[DIRECTIONS FOR THIS TASK]: Everything in the listing must be repeated word for word.

*** Block opens ***

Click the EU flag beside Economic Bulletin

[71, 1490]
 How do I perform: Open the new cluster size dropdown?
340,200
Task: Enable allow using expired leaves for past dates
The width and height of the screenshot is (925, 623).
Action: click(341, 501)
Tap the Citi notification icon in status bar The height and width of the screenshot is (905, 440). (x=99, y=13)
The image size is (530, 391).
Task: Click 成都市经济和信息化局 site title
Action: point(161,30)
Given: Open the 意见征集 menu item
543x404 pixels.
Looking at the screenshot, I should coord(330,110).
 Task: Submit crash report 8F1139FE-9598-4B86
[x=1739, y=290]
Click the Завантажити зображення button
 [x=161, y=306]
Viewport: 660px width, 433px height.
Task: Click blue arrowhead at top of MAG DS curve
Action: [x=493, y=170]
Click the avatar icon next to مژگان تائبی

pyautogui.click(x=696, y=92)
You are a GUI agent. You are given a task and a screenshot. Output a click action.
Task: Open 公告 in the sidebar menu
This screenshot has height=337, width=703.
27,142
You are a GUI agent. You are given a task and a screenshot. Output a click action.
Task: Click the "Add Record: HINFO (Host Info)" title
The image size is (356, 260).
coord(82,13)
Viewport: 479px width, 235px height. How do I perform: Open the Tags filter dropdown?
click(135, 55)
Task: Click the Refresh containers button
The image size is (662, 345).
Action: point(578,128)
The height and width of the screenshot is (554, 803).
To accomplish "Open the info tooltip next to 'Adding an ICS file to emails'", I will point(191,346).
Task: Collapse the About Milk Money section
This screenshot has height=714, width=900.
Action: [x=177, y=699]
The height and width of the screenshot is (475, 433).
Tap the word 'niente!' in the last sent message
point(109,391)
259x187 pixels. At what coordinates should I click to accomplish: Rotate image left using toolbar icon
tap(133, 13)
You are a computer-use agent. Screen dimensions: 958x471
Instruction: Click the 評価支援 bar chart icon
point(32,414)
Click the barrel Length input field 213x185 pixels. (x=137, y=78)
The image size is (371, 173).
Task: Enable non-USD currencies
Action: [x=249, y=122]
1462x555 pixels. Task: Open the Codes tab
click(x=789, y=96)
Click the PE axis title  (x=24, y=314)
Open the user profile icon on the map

*** Block closes ***

[TASK OUTPUT]:
Click the EU flag beside Economic Bulletin

[71, 1490]
 How do I perform: Open the new cluster size dropdown?
340,200
Task: Enable allow using expired leaves for past dates
The width and height of the screenshot is (925, 623).
Action: click(341, 501)
Tap the Citi notification icon in status bar The height and width of the screenshot is (905, 440). (x=99, y=13)
The image size is (530, 391).
Task: Click 成都市经济和信息化局 site title
Action: point(161,30)
Given: Open the 意见征集 menu item
543x404 pixels.
Looking at the screenshot, I should coord(330,110).
 Task: Submit crash report 8F1139FE-9598-4B86
[x=1739, y=290]
Click the Завантажити зображення button
 [x=161, y=306]
Viewport: 660px width, 433px height.
Task: Click blue arrowhead at top of MAG DS curve
Action: [x=493, y=170]
Click the avatar icon next to مژگان تائبی

pyautogui.click(x=696, y=92)
You are a GUI agent. You are given a task and a screenshot. Output a click action.
Task: Open 公告 in the sidebar menu
This screenshot has height=337, width=703.
27,142
You are a GUI agent. You are given a task and a screenshot. Output a click action.
Task: Click the "Add Record: HINFO (Host Info)" title
The image size is (356, 260).
coord(82,13)
Viewport: 479px width, 235px height. How do I perform: Open the Tags filter dropdown?
click(135, 55)
Task: Click the Refresh containers button
The image size is (662, 345).
Action: point(578,128)
The height and width of the screenshot is (554, 803).
To accomplish "Open the info tooltip next to 'Adding an ICS file to emails'", I will point(191,346).
Task: Collapse the About Milk Money section
This screenshot has height=714, width=900.
Action: [x=177, y=699]
The height and width of the screenshot is (475, 433).
Tap the word 'niente!' in the last sent message
point(109,391)
259x187 pixels. At what coordinates should I click to accomplish: Rotate image left using toolbar icon
tap(133, 13)
You are a computer-use agent. Screen dimensions: 958x471
Instruction: Click the 評価支援 bar chart icon
point(32,414)
Click the barrel Length input field 213x185 pixels. (x=137, y=78)
The image size is (371, 173).
Task: Enable non-USD currencies
Action: [x=249, y=122]
1462x555 pixels. Task: Open the Codes tab
click(x=789, y=96)
Click the PE axis title  (x=24, y=314)
Open the user profile icon on the map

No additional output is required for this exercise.